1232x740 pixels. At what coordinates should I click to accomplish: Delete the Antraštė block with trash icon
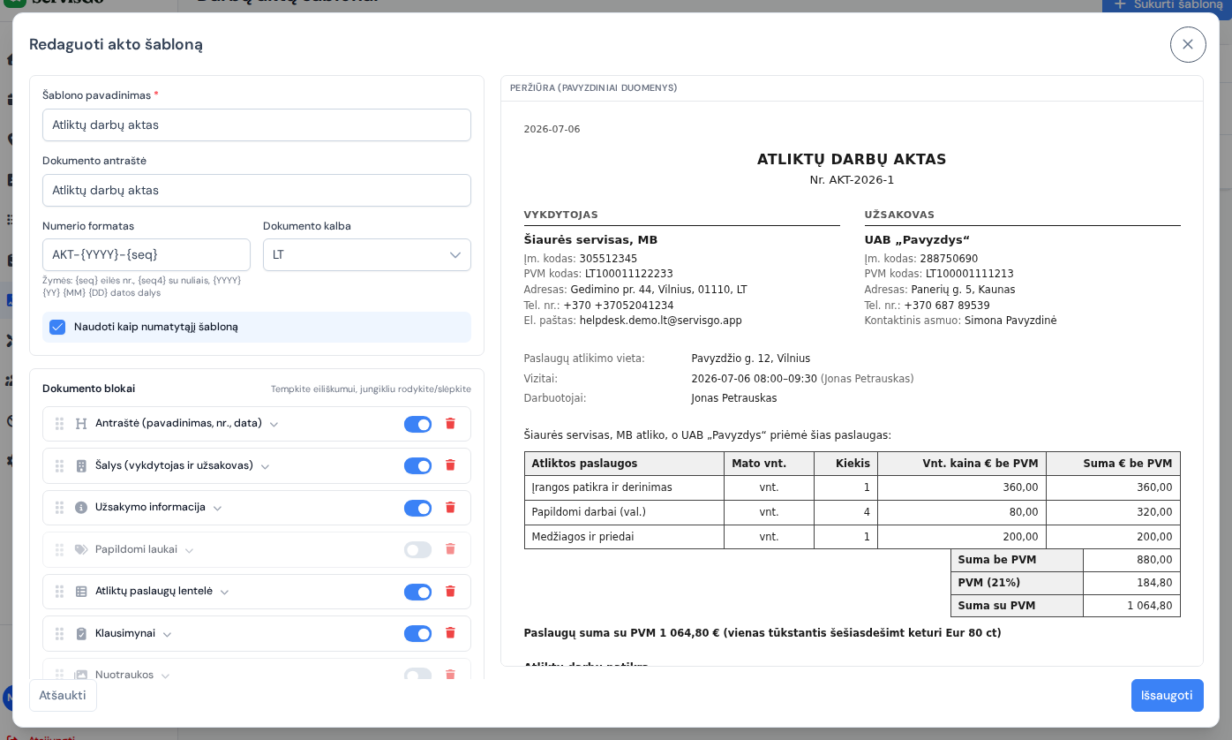[x=450, y=424]
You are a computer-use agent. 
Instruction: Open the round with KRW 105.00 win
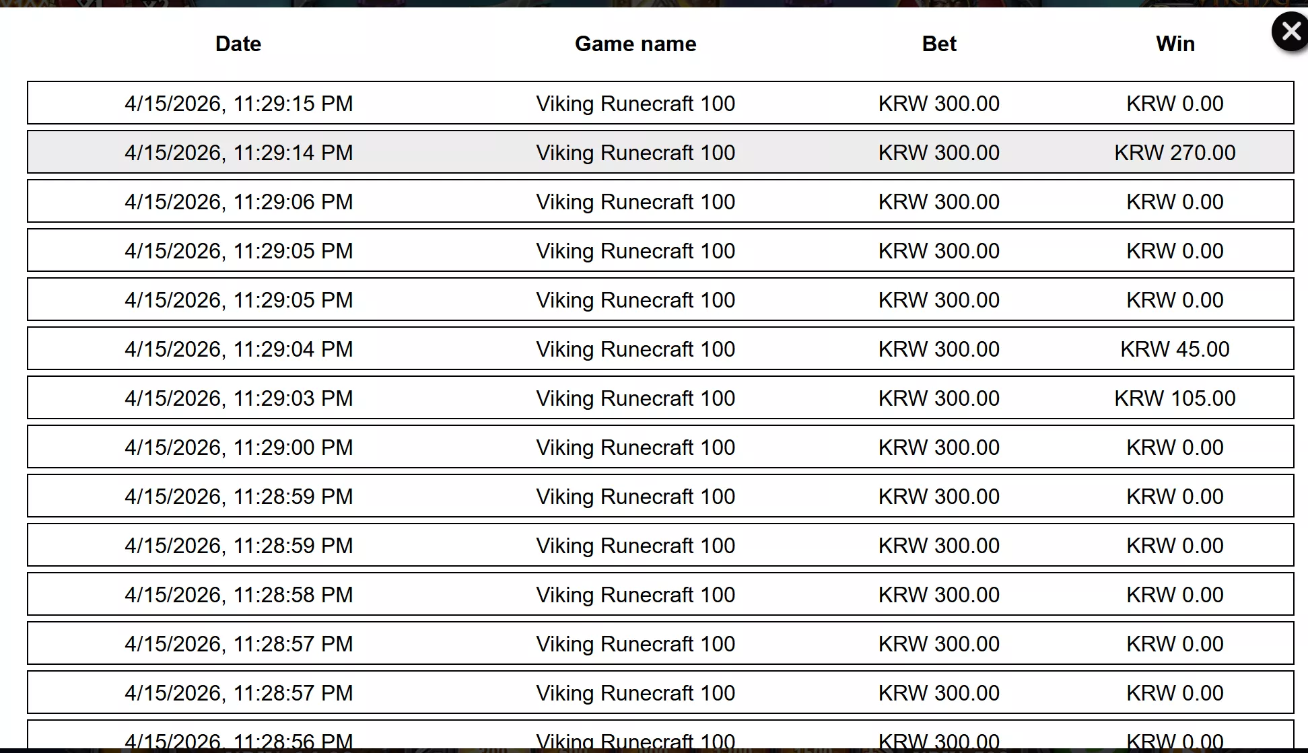(660, 398)
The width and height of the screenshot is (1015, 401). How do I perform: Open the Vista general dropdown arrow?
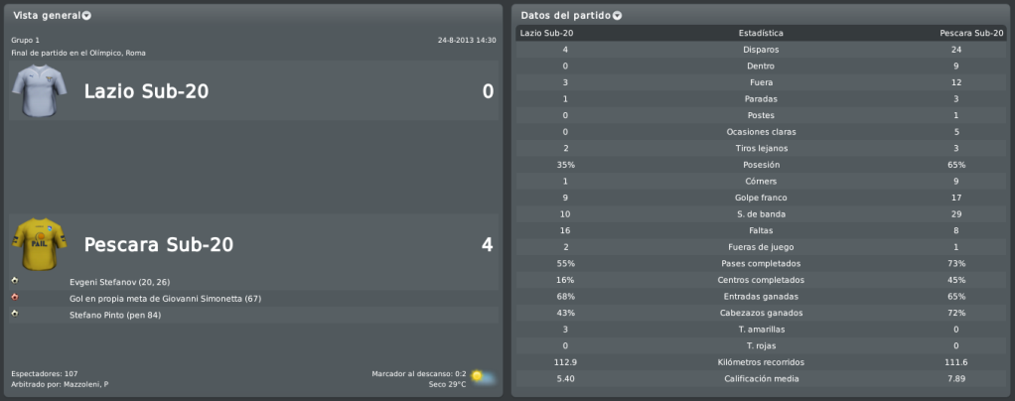point(86,16)
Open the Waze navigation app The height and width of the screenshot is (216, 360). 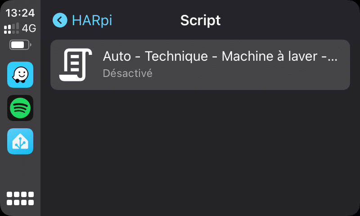(20, 75)
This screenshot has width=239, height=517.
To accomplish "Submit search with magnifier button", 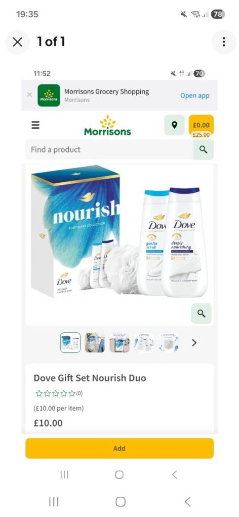I will coord(203,149).
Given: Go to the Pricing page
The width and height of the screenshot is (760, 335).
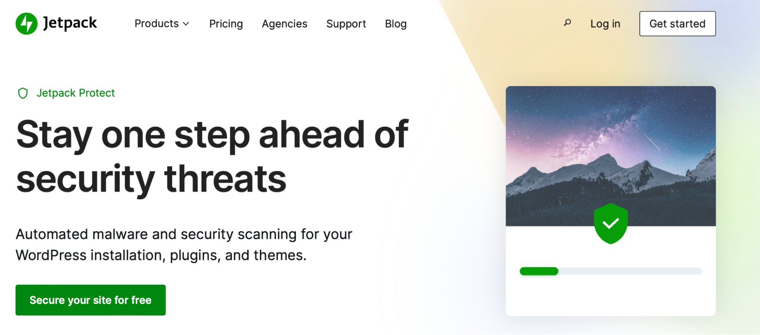Looking at the screenshot, I should click(x=226, y=24).
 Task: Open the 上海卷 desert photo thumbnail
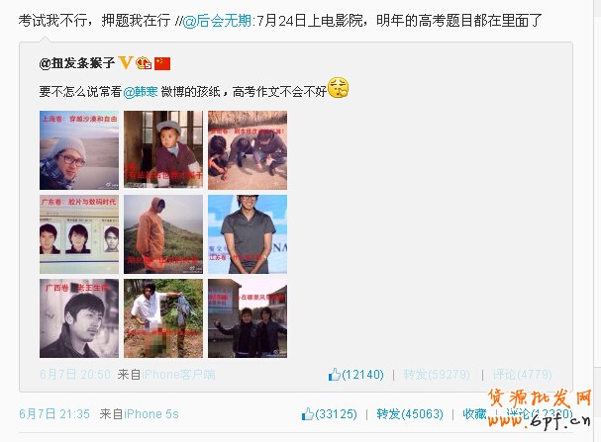(79, 150)
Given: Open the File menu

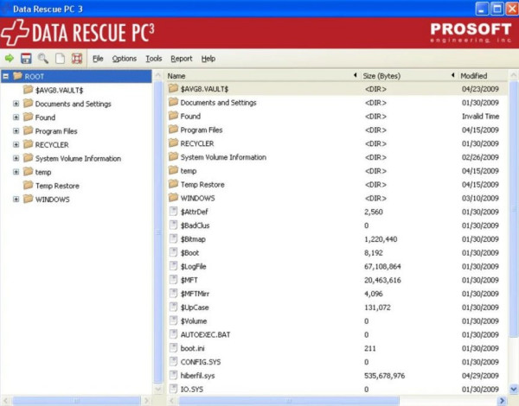Looking at the screenshot, I should coord(98,58).
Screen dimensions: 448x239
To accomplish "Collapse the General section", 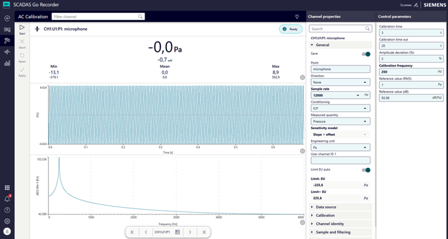I will pos(340,45).
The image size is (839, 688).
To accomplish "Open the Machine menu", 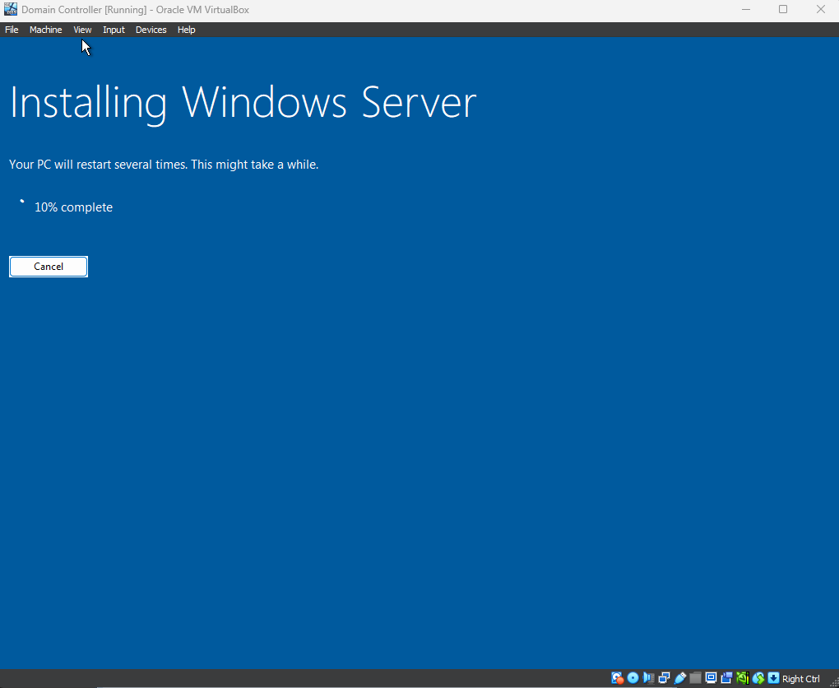I will [45, 30].
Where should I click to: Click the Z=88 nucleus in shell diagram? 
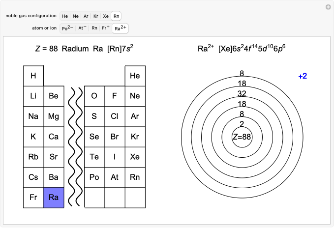[242, 137]
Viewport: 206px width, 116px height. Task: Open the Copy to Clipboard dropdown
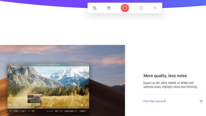tap(71, 111)
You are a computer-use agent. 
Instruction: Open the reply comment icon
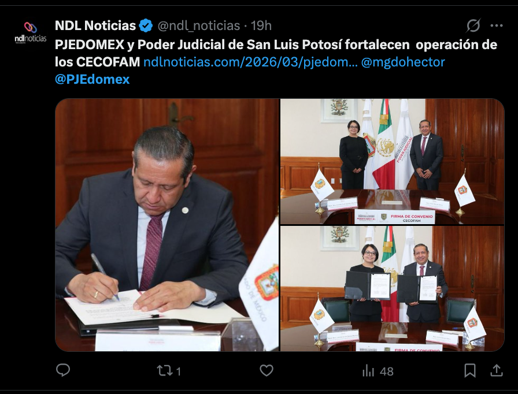[x=63, y=370]
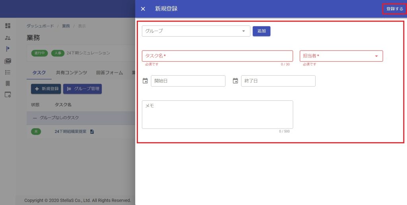Open the dashboard icon in the sidebar
Viewport: 407px width, 205px height.
8,26
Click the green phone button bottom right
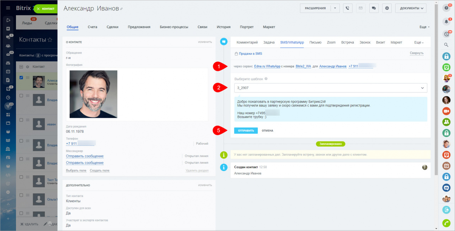 [446, 223]
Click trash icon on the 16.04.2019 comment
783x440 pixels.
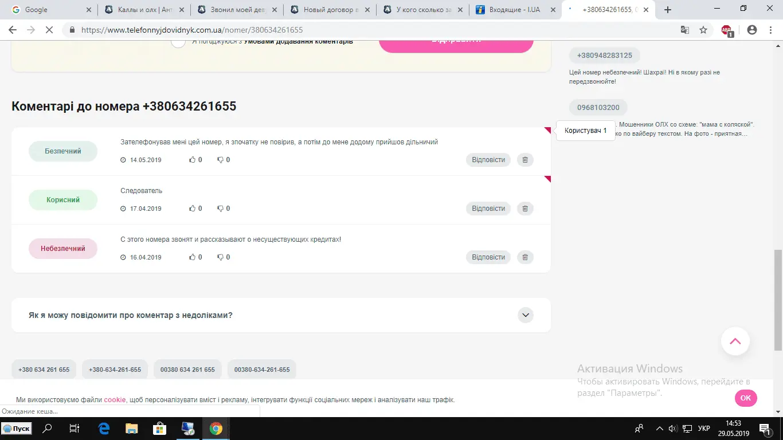pos(525,257)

=-=-=-=-=

- [Work item]: Please print exactly the lines from the one holding "Click the green phone button bottom right" through the final line of the data above, including both, and skip all pictures.

- [The answer]:
Click the green phone button bottom right
 [446, 223]
Click trash icon on the 16.04.2019 comment
783x440 pixels.
pos(525,257)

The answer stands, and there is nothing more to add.